We have a special treat today! Please welcome guest blogger, Cathy Bryant, an author whose debut novel, Texas Roads, is now available. Be sure to check out her blog, WordVessel and enter her awesome SUMMER SPLASH contest where you can win a $100 VISA gift card!
Now enjoy this article on the 7 necessary elements of the beginning of your novel.
7 Reasons Why Your Novel's Beginning Is So Critical
by Cathy Bryant, (c) 2009
The first few pages of any novel are critical. How many novels have you started only to give up after a few pages? Here are seven must-haves for the beginning of your story:
1. Story Problem/Question
Every story has to have one. If your story doesn't have a problem or question, then what are you writing about? Why should the reader want to turn the page to find out what happens next?
2. Character's Desire
In order for the reader to connect with the main character, they have to understand what he/she wants. And ideally, the character's goal should make sense to the reader.
3. Hook the Reader
I can usually tell if I'm going to like a book within the first few pages. Sometimes when I force myself to keep reading, I'm finally able to be drawn into the story. But most of the time it never happens. The books I can't put down are the ones that capture me from word one.
4. Connect the Reader with the Main Character
For me, this is closely related with the character's desire. When I can connect with the character via an understandable desire, I'm hooked. But it also involves more. Is the character likable? If he/she's not likable, is there a good reason why? Do I care about the character--sympathize with him/her? Do I enjoy the character's personality? Is there something about him/her I can relate to?
This was one of the most difficult things for me in writing my own novel. The author walks a fine line between leaving room for the main character to grow by showing their faults/issues and making them likable enough for the reader to connect with. There is very little wiggle room between a self-pitying, whiny heroine, and a heroine who has experienced tragedy after tragedy and is having difficulty getting past it.
5. Set the Tone of the Book
This was difficult for me as well. I wanted to show my main character as someone who had faced a lot of challenges, but also wanted the tone of the novel to fun, zippy, humorous and romantic. Very tall order, but not impossible. You should know what kind of tone to set from the very beginning or you'll end up with a mishmash that confuses the reader.

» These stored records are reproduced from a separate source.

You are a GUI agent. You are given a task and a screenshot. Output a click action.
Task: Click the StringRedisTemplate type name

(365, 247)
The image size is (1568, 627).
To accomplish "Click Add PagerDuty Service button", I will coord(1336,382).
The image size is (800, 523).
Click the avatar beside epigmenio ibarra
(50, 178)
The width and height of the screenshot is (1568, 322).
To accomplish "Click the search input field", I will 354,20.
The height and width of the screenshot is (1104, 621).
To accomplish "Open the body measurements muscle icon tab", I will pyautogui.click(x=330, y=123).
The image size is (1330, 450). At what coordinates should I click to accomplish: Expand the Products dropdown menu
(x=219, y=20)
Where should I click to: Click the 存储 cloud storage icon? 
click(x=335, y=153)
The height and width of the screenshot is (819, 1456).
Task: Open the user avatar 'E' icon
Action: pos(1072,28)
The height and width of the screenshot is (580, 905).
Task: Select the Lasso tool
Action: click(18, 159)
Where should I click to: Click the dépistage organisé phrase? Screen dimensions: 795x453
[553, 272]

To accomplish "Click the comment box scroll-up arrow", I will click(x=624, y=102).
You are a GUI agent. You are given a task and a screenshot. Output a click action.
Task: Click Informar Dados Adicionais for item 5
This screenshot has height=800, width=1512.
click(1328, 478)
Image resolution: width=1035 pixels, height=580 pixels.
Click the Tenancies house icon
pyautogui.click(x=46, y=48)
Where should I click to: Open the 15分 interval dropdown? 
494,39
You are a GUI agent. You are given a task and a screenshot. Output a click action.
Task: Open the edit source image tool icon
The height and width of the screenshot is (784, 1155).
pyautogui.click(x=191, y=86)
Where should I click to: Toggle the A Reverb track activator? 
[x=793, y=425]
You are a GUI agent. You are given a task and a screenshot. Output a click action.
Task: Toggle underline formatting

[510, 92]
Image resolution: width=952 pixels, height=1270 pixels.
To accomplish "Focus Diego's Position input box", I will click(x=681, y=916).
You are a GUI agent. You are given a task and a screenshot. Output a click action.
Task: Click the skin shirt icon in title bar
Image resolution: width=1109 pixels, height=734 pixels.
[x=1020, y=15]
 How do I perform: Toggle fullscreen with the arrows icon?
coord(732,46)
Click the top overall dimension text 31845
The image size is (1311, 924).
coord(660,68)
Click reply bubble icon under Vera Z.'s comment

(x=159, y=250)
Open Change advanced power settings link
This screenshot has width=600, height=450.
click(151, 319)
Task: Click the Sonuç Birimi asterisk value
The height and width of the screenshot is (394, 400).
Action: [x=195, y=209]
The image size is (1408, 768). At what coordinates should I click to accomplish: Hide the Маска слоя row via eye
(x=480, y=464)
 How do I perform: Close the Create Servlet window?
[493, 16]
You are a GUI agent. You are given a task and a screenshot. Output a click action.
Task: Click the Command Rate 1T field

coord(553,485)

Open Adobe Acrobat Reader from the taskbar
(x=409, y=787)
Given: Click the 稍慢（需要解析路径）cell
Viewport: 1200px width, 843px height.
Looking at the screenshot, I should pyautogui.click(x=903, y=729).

6. Establish the Story World
Helping the reader visualize where the story is taking place is crucial. When the stage is set for the reader, it lends an air of credibility to the story--makes it more real and lifelike. This is true whether you're writing romance or science fiction. Without setting, the characters float around with nothing to connect them to reality. Use the five senses to help your fictional world come to life.
7. Establish the Conflict
Every novel needs conflict. Donald Maass, author of Writing The Breakout Novel, says you need it on every page. Without it, the story is flat and boring. The conflict should be both internal and external.
Check the first chapter of your work in progress. Does it have these seven components? If so, you're on your way to a great story. If not, try to add them in and see how much your story improves.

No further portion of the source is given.